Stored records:
※

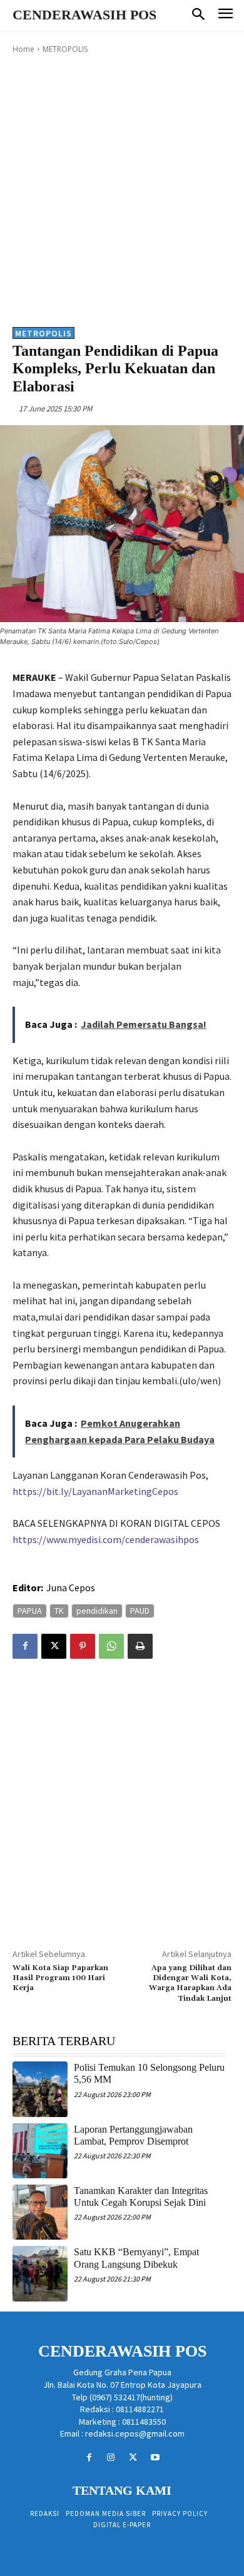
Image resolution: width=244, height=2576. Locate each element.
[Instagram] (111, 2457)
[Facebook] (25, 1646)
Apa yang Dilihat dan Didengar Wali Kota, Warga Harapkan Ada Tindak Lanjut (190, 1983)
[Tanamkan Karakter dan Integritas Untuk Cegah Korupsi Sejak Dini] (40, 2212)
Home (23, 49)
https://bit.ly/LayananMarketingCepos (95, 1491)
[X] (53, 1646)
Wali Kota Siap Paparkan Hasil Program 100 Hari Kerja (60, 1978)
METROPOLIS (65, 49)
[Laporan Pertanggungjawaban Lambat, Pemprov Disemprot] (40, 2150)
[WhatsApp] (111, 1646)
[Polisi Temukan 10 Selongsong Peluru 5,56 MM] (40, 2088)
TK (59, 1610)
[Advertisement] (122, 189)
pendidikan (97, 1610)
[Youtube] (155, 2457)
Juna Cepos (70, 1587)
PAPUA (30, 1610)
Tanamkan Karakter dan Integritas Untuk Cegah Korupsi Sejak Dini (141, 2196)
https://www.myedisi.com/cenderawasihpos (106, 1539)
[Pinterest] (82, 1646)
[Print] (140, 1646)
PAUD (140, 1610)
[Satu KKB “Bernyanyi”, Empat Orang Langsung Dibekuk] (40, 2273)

※

- WORK TASK -
What is needed is an exact retyping of the lines from the start of the data through the line with "[WhatsApp] (111, 1646)", with both end lines kept and every picture left out.

- EXERCISE SOLUTION -
Image resolution: width=244, height=2576. Locate each element.
[Instagram] (111, 2457)
[Facebook] (25, 1646)
Apa yang Dilihat dan Didengar Wali Kota, Warga Harapkan Ada Tindak Lanjut (190, 1983)
[Tanamkan Karakter dan Integritas Untuk Cegah Korupsi Sejak Dini] (40, 2212)
Home (23, 49)
https://bit.ly/LayananMarketingCepos (95, 1491)
[X] (53, 1646)
Wali Kota Siap Paparkan Hasil Program 100 Hari Kerja (60, 1978)
METROPOLIS (65, 49)
[Laporan Pertanggungjawaban Lambat, Pemprov Disemprot] (40, 2150)
[WhatsApp] (111, 1646)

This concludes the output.